Classical Album Review: Alive and Conversational Performances of Mozart Symphonies

By Jonathan Blumhofer

Some solidly impressive Mozart — aside from the filler, fifteen minutes of mono-dynamic, schlocky medleys.

“Child prodigism,” Jascha Heifetz is once reported to have said, “is almost always fatal.” The violinist, a former child prodigy himself, would have known. And yet, like much of the rest of the world, the classical music machine seems to find youth crazes irresistible.

The latest one involves conductors from Finland. Recently, the 28-year-old Klaus Mäkelä, whose recordings have ranged from fair to middling, got himself appointed music director of the Chicago Symphony Orchestra – that on top of gigs in Oslo, Paris, and Amsterdam. (He seems to leave a better impression live than on disc; an admitted propensity to treat recording sessions as a sort of aural photoshop may help explain his thus far underwhelming discography.)

Now, Mäkelä’s compatriot, the 24-year-old Tarmo Peltokoski, has arrived with his first album, a cycle of Mozart’s Symphonies Nos. 35, 36, and 40 on the venerable Yellow Label, Deutsche Grammophon.

If the younger maestro’s approach to the recording studio is the same as his older colleague’s, there’s no sign of it here. Rather, the playing of the Deutsche Kammerphilharmonie Bremen is alive and conversational. Attacks are crisp, rhythms tight, the dynamic range wide, and tempos mostly well-judged. Peltokoski clearly understands that this music can take a punch or two and he shapes it accordingly.

Notably, in each symphony, the most interesting moments come in the middle two movements. Instead of treating the minuets as obligatory, stylized sections, they’re sculpted and phrased with becoming lightness and color. The results sound and feel like true, functional dances.

The slow movements, too, all flow beautifully. To his credit, the conductor doesn’t milk the music for anything that’s not there and his interpretive additions – like the fetching embellishments on the exposition repeat during the Haffner Symphony’s Andante – are judicious.

While the outer movements of this symphonic trio all speak energetically, they’re sometimes a touch literal. The Haffner’s finale lacks abandon and the G-minor’s Molto Allegro would benefit from a bit more room to breathe. But the latter’s finale showcases some excellent ensemble-work (especially from the Kammerphilharmonie’s woodwinds) and the Linz Symphony, notwithstanding periodically insistent timpani playing, is fresh and bright.

Where the album takes a turn for the bizarre is in its filler, which consists of Peltokoski playing three original improvisations on themes from Mozart’s work. Alex Ross described the first of these as “the kind of thing you might hear in the cocktail lounge of a very weird Viennese hotel” and it’s hard to shake that impression – though traversing the triptych also brought to mind the experience of sitting through a church service during which a keyboardist who was auditioning for an appointment repeatedly exerted himself far beyond his natural musical abilities.

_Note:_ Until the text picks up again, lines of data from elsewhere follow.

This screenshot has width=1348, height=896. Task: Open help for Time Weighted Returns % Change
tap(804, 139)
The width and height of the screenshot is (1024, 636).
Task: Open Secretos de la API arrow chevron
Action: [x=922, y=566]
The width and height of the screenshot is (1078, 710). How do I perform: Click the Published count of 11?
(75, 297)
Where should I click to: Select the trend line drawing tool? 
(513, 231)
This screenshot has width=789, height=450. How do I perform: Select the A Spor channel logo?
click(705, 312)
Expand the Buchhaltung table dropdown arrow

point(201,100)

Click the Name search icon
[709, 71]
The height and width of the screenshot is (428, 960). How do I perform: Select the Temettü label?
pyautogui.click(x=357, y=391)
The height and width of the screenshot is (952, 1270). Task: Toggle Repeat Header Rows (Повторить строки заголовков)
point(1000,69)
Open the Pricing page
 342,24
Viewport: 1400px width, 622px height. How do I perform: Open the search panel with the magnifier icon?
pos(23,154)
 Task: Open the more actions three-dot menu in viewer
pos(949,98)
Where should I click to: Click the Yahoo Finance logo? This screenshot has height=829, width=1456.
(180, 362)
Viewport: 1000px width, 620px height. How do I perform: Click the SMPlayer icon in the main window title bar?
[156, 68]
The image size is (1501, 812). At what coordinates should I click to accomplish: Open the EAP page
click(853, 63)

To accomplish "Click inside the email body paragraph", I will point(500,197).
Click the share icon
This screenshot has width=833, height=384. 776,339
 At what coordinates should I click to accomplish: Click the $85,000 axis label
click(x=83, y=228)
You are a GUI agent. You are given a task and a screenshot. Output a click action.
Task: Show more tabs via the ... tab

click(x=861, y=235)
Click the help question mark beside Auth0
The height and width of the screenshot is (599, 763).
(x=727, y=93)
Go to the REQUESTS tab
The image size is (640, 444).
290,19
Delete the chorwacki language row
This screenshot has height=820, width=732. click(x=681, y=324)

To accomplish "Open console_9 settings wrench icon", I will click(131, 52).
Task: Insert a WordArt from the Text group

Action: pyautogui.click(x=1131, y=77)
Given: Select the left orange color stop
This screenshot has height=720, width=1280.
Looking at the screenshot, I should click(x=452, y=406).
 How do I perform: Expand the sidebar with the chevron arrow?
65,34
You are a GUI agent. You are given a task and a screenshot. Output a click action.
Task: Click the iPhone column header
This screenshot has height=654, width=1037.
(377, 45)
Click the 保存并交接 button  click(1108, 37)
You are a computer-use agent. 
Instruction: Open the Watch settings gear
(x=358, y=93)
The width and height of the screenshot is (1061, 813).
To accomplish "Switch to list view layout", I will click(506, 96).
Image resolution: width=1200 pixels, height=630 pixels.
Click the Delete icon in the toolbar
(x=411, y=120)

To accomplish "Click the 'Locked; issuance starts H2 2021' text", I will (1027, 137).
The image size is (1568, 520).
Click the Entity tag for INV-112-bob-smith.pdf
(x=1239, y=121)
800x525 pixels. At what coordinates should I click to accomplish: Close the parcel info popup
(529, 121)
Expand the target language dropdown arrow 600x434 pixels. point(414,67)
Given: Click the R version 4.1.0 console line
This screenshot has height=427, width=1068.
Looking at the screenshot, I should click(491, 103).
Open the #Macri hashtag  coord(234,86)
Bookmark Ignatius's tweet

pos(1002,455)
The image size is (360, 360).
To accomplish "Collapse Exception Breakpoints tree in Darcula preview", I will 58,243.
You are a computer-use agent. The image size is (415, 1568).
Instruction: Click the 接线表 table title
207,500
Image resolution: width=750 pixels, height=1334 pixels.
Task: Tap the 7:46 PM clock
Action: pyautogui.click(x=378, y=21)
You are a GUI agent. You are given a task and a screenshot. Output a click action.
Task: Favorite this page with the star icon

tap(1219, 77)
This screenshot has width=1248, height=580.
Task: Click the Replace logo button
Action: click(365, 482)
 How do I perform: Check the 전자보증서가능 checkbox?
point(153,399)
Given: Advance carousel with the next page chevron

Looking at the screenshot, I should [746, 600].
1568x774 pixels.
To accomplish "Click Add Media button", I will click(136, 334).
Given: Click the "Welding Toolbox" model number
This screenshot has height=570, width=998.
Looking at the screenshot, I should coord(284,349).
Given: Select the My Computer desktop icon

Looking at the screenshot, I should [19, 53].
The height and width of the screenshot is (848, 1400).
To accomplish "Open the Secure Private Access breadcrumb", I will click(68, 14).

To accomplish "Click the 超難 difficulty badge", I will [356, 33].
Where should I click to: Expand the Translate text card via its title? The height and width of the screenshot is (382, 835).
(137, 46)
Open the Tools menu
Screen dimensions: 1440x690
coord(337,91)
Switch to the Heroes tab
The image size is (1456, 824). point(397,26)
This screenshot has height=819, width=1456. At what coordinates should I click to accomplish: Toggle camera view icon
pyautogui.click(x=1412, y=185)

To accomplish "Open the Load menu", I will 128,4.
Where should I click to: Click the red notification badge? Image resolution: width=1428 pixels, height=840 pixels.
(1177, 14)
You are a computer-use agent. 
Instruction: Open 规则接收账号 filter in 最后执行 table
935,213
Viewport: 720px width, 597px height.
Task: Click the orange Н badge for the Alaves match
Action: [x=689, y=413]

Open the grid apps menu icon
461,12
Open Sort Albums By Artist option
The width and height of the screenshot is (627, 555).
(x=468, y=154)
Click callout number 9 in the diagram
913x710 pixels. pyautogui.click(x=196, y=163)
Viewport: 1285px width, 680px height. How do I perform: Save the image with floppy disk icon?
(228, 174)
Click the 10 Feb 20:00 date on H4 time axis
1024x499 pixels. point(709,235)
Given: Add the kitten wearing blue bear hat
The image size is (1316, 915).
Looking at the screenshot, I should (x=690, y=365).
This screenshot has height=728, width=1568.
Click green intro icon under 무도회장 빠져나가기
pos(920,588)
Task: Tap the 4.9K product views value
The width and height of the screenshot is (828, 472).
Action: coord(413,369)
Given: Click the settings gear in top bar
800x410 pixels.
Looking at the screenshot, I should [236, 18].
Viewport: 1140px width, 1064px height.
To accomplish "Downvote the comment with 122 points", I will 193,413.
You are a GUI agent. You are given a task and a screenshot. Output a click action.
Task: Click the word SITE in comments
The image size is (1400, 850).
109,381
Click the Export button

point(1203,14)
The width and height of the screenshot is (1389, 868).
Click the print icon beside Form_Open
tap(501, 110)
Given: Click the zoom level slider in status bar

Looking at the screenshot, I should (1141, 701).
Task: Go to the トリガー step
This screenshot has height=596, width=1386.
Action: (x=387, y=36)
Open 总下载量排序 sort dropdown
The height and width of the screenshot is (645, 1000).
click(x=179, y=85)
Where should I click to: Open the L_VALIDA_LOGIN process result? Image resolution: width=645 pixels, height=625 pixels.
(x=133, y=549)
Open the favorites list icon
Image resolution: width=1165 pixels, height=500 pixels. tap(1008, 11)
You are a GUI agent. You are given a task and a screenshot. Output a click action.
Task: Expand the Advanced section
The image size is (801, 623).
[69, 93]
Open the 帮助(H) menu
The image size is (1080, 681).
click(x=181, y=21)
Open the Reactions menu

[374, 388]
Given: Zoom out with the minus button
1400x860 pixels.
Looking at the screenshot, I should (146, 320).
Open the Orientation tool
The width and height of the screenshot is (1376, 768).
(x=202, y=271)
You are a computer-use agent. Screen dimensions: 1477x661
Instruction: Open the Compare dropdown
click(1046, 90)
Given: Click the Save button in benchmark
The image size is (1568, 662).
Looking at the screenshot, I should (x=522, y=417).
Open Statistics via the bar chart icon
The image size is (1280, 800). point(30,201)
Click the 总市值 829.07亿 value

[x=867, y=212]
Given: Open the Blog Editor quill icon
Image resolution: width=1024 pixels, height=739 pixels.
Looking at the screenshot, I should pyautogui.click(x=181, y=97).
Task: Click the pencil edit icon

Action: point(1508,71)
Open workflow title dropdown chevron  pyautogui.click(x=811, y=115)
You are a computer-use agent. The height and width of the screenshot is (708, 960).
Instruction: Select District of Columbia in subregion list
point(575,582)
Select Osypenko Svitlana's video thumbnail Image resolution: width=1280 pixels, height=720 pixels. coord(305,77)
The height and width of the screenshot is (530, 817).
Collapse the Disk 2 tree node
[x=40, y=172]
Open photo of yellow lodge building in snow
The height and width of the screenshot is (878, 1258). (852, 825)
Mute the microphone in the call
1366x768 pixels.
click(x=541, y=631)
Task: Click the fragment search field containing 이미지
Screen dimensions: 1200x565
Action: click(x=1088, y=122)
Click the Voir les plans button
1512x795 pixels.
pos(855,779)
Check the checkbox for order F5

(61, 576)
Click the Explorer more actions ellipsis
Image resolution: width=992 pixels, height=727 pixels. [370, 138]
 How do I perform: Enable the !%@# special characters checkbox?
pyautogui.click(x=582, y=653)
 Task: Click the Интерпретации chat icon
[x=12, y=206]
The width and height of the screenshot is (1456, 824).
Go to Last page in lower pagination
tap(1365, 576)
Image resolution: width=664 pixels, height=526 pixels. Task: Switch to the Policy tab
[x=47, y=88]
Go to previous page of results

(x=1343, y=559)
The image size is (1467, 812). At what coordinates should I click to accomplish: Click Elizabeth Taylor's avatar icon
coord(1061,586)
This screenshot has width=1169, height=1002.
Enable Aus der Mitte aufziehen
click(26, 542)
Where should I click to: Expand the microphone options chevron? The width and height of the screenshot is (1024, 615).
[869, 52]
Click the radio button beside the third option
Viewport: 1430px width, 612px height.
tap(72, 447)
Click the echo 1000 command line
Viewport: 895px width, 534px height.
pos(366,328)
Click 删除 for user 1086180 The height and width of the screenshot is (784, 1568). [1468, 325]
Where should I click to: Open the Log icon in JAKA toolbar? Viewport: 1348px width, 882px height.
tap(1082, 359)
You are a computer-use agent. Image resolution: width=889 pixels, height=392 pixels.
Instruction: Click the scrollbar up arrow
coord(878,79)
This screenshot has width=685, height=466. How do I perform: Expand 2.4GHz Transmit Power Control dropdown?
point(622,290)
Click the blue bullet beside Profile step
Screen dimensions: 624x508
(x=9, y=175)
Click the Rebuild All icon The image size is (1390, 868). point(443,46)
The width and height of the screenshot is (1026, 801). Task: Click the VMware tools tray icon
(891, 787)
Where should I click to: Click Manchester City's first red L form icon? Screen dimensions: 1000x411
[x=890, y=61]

Now there’s no question that Peltokoski’s got these blunderbusses’ cascades of filigree under his fingers. And there’s certainly an argument to be made for exploding the pomposity that often surrounds canonic composers like Mozart (remember: the premiere of Beethoven’s Violin Concerto also involved the soloist, Franz Clement, playing some of his own compositions on one string of a violin held upside-down).

But it’s hard to imagine fifteen minutes of mono-dynamic, schlocky medleys is the best way to accomplish that end. Compositionally, these improvisations meander. Stylistically, they veer from Liszt at his tackiest to John Tesh at his best, by way of imitation Gershwin and Piazzolla.

Musically, they’re shallow and too clever by half. Whoever sanctioned their inclusion here should have known better: their pretentiousness detracts from the album’s main item, which is some solidly impressive Mozart.


Jonathan Blumhofer is a composer and violist who has been active in the greater Boston area since 2004. His music has received numerous awards and been performed by various ensembles, including the American Composers Orchestra, Kiev Philharmonic, Camerata Chicago, Xanthos Ensemble, and Juventas New Music Group. Since receiving his doctorate from Boston University in 2010, Jon has taught at Clark University, Worcester Polytechnic Institute, and online for the University of Phoenix, in addition to writing music criticism for the Worcester Telegram & Gazette.